╔══

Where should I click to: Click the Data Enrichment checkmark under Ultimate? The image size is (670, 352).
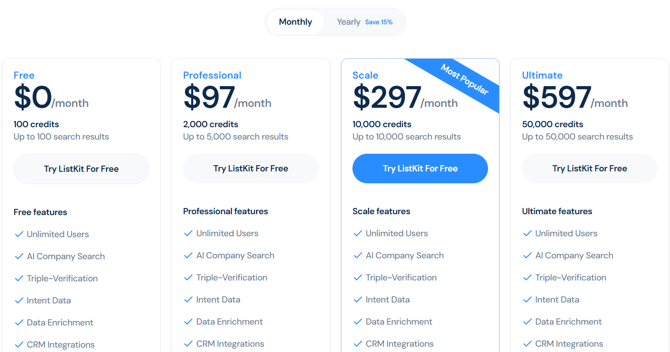click(x=527, y=322)
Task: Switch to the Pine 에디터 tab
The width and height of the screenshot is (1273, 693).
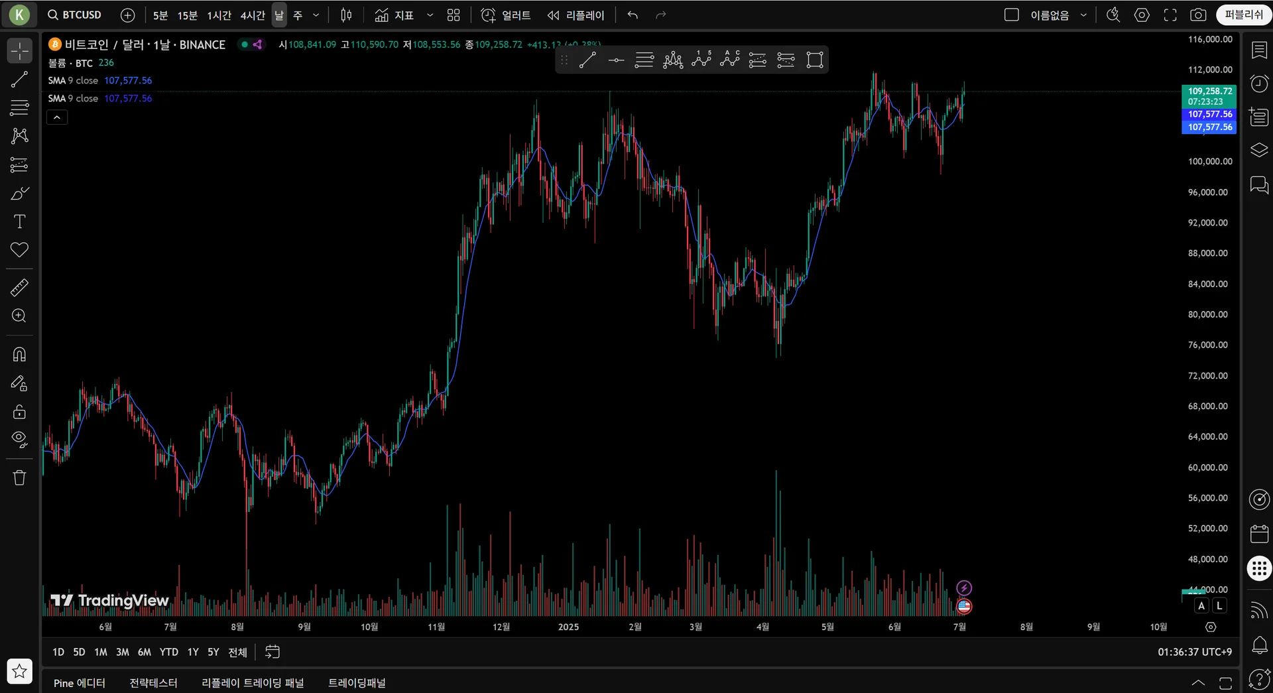Action: click(x=80, y=682)
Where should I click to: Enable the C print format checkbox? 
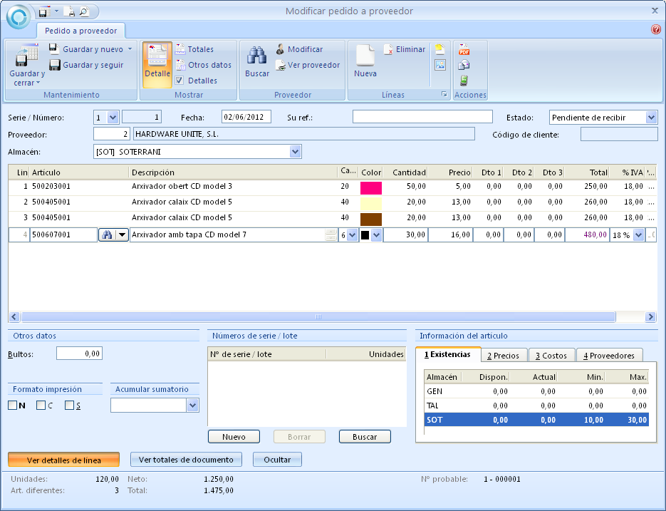click(x=41, y=406)
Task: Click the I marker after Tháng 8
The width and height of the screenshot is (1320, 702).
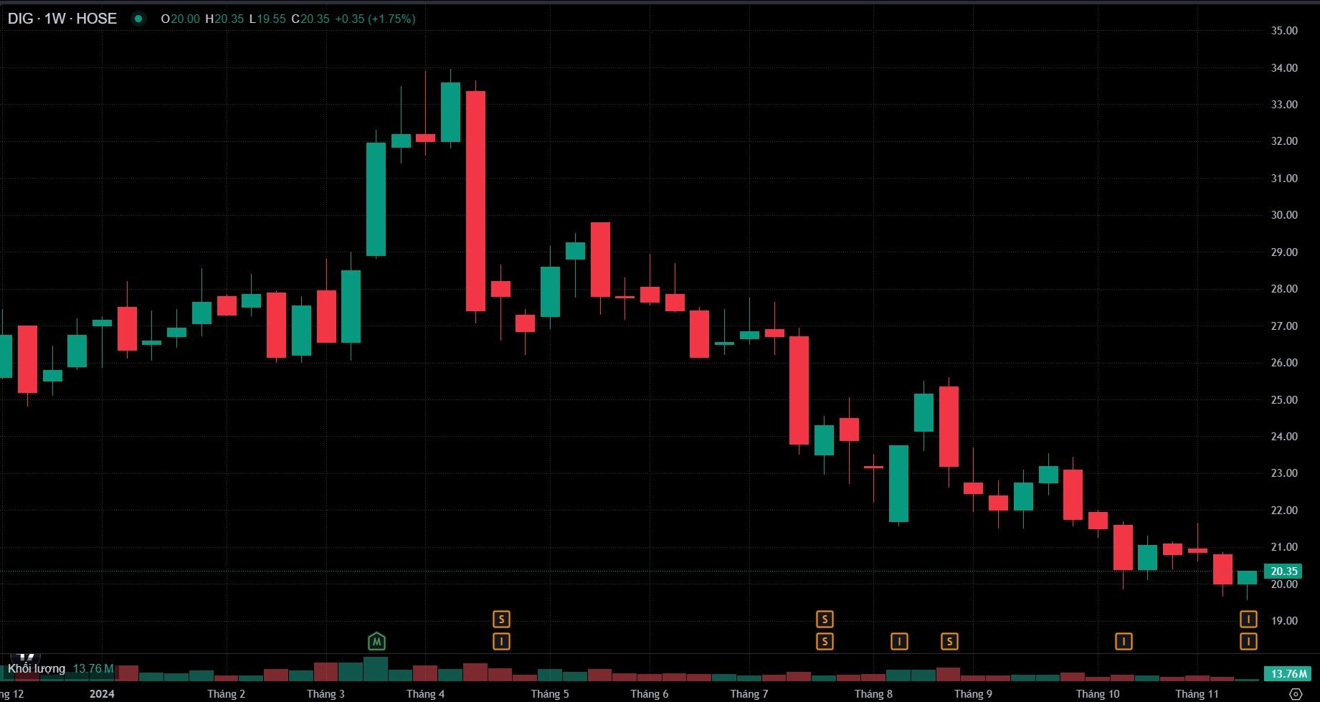Action: coord(899,641)
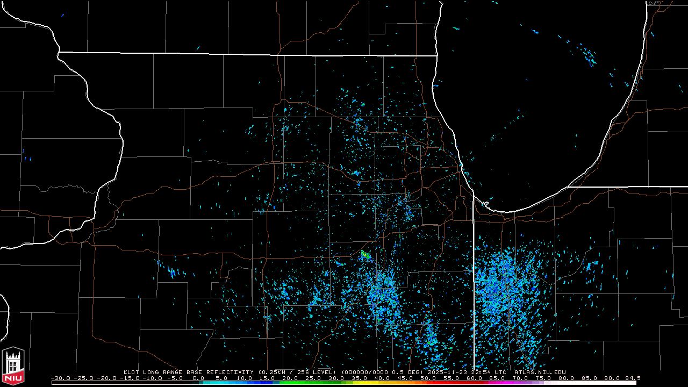Click the 75.0 label on the reflectivity scale
Screen dimensions: 688x387
coord(543,378)
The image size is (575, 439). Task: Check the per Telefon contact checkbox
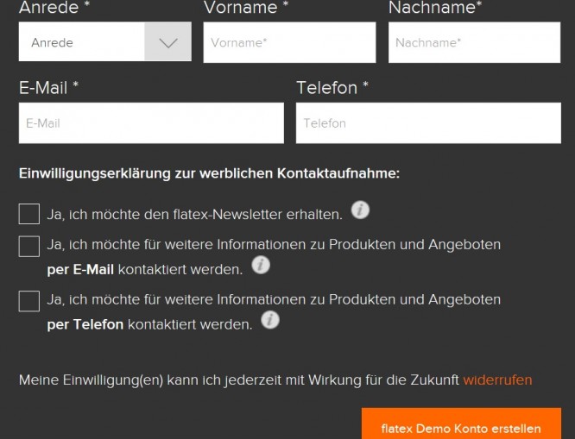pos(29,301)
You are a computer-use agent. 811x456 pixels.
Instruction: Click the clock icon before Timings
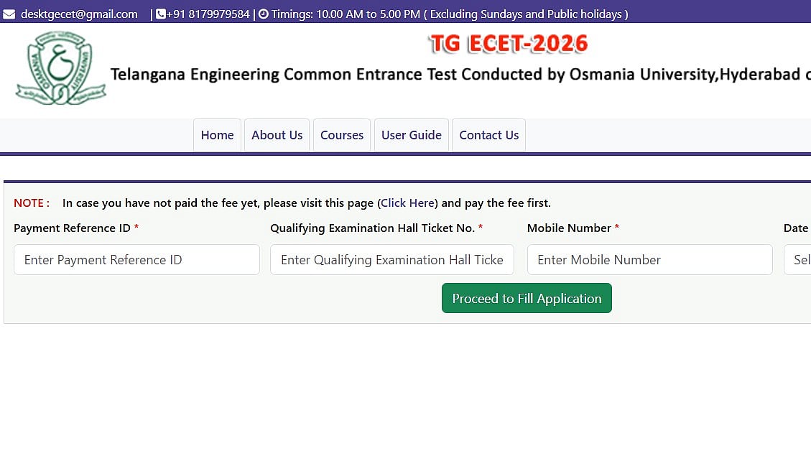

╚══

= Exercise prompt =
An exact retyping of each record, with no pictures, is the answer required.

= Task response =
Where should I click to: Click the Data Enrichment checkmark under Ultimate? The image size is (670, 352).
click(x=527, y=322)
Task: Switch to the Pine 에디터 tab
The width and height of the screenshot is (1273, 693).
Action: click(x=80, y=682)
Where should I click to: Enable the C print format checkbox? 
click(x=41, y=406)
Task: Click the I marker after Tháng 8
The width and height of the screenshot is (1320, 702).
Action: coord(899,641)
Click the 75.0 label on the reflectivity scale
Screen dimensions: 688x387
coord(543,378)
The image size is (575, 439). Task: Check the per Telefon contact checkbox
pos(29,301)
You are a computer-use agent. 811x456 pixels.
Instruction: Click the clock icon before Timings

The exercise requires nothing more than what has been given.